Chapter 21, Problem 102A

To determine

the magnitude and the direction of the electric field strength at a point above the x axis.

Answer to Problem 102A

The magnitude of the electric field is $8.1\times 10^4\text{N/C}$ and the direction will be towards the negative charge since it has the larger magnitude.

Explanation of Solution

Given:

Charge of the sphere A is $3.00\times {10}^{-6}\text{C}$ .

Charge of the sphere B is $-5.00\times {10}^{-6}\text{C}$ .

Separation between the sphere A and B is 0.800 m.

The given figure is shown below:

  

Formula used:

The magnitude of the force on the charge $q^{\prime }$ caused by the charge $q$ is defined as

  $F=K\frac{q{q}^{\prime }}{r^2}$  ......(1)

Here, $r$ is the distance between the given two charges, and $k=9.0\times {10}^9\text{N}\cdot {\text{m}}^{\text{2}}{\text{/C}}^{\text{2}}$ .

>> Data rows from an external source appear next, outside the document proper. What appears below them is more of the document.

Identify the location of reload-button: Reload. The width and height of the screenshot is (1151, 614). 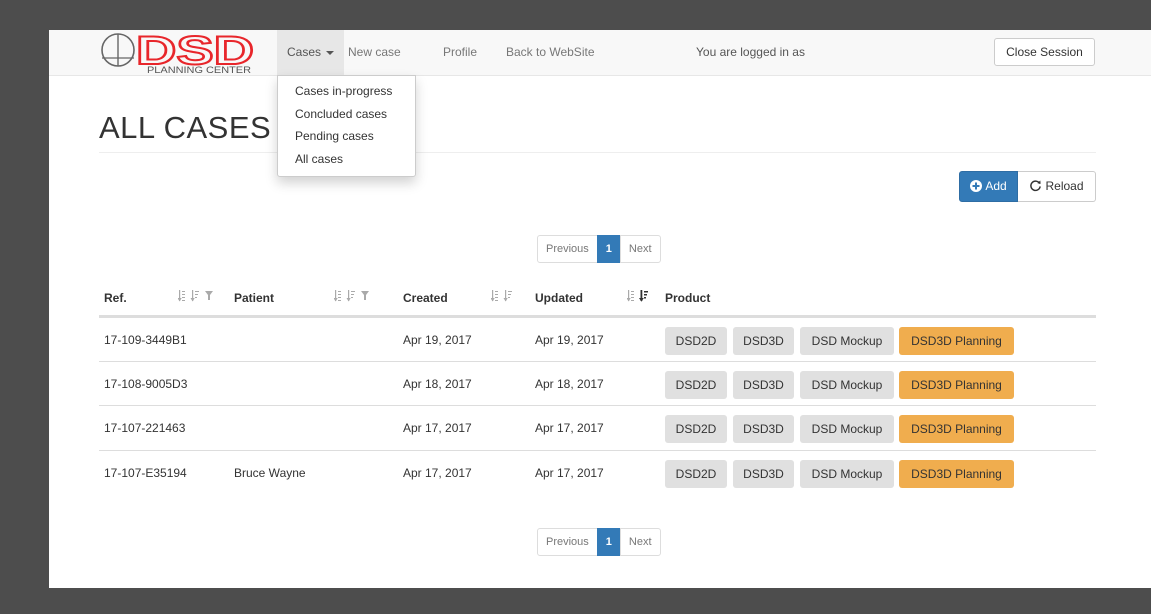
(1057, 186).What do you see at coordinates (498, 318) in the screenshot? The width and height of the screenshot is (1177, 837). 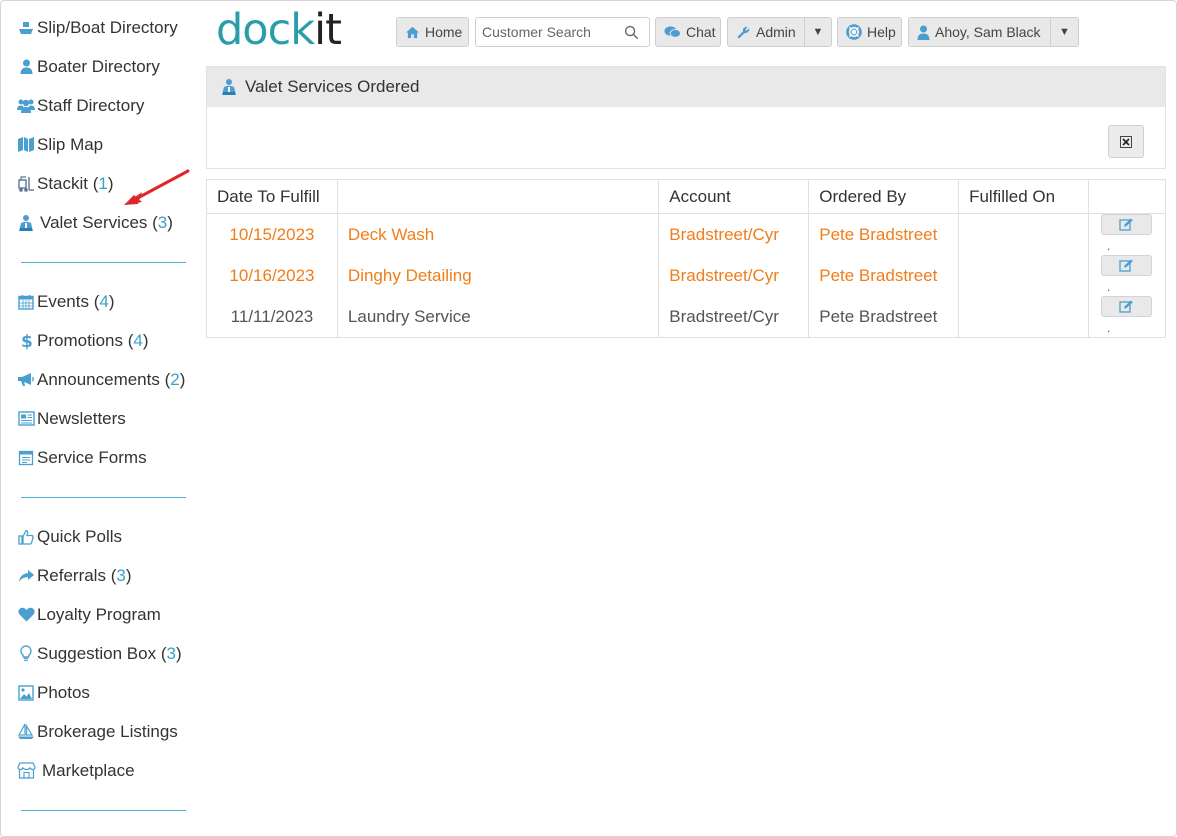 I see `service-cell: Laundry Service` at bounding box center [498, 318].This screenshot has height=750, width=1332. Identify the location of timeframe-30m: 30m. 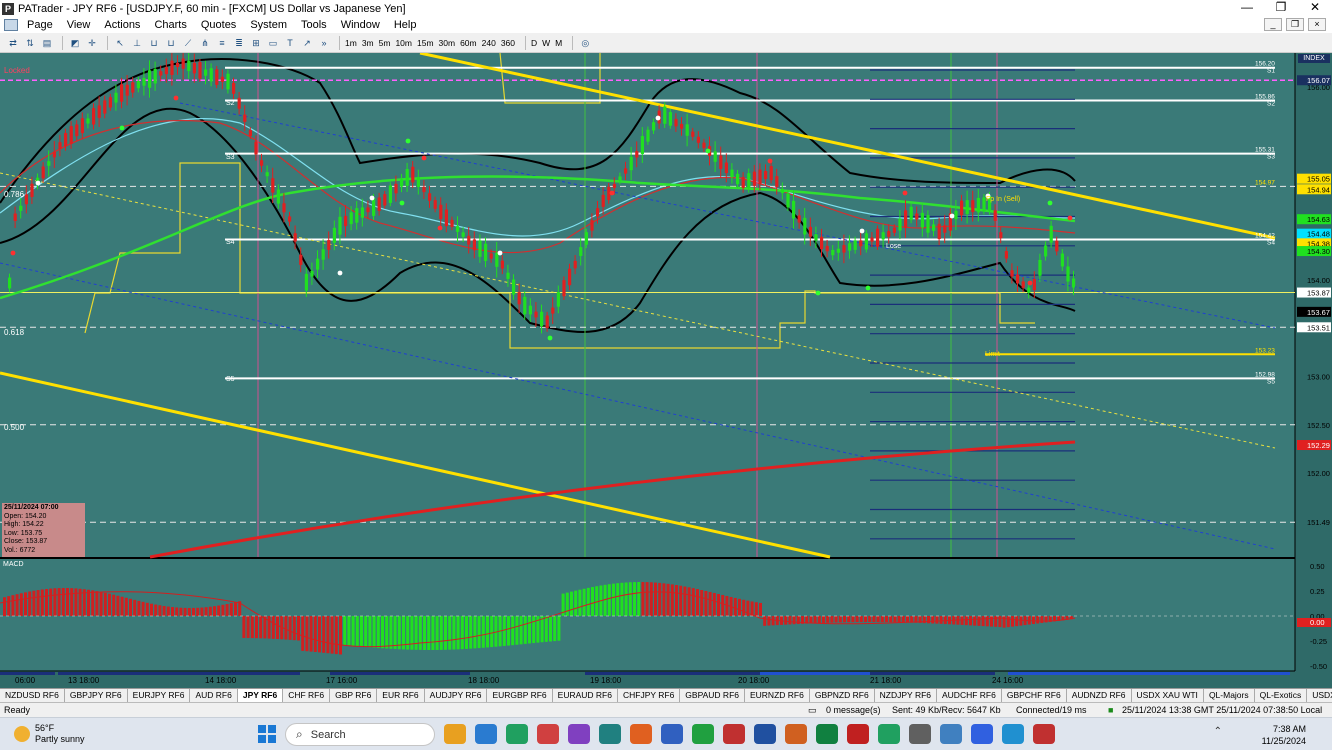
(448, 43).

Electric field strength can be expressed as

  $E=\frac{F}{q^{\prime }}$  ......(2)

Calculation:

The electric field strength at a point due to two charges can be calculated by taking the vector sum of the electric fields due to the charges.

Substitute the value of $F$ in equation (2)

  $E_A=K\frac{q{q}^{\prime }}{r^2{q}^{\prime }}$

  $E_A=K\frac{q}{r^2}$  ......(3)

Substitute the values of $K$ , $q$ and $r$ in equation (3)

  $\begin{array}{l}{E}_A=\left(9.0\times {10}^9\text{N}\cdot {\text{m}}^{\text{2}}{\text{/C}}^{\text{2}}\right)\frac{\left(3.00\times {10}^{-6}\text{C}\right)}{{\left(0.800\text{m}\right)}^2}\\ E_A=4.2\times {10}^4\text{N/C}\end{array}$

Since the charge A is positive, the direction of the electric field will be away from the charge.

Now, find the field strength $E_B$ due to charge B ,

Substitute the values of $K$ , charge of the sphere B and $r$ in equation (3)

  $\begin{array}{l}{E}_A=\left(9.0\times {10}^9\text{N}\cdot {\text{m}}^{\text{2}}{\text{/C}}^{\text{2}}\right)\frac{\left(-5.00\times {10}^{-6}\text{C}\right)}{{\left(0.800\text{m}\right)}^2}\\ E_A=-7.0\times {10}^4\text{N/C}\end{array}$

The negative sign indicates that the direction of the electric field is towards the charge B .

The electric field strength $E$ due to charge A and charge B is given by

  $E=\sqrt{E_A^2+E_B^2}$  ......(4)

The resultant electric field strength is calculated as

  $\begin{array}{l}E=\sqrt{{\left(4.2\times {10}^4\text{N/C}\right)}^2+\left(-7.0\times {10}^4\text{N/C}\right)}\\ \boxed{E=8.1\times {10}^4\text{N/C}}\end{array}$

The direction will be towards the negative charge since it has the larger magnitude.

Conclusion:

Hence, magnitude of the electric field is $8.1\times 10^4\text{N/C}$ and the direction will be towards the negative charge since it has the larger magnitude.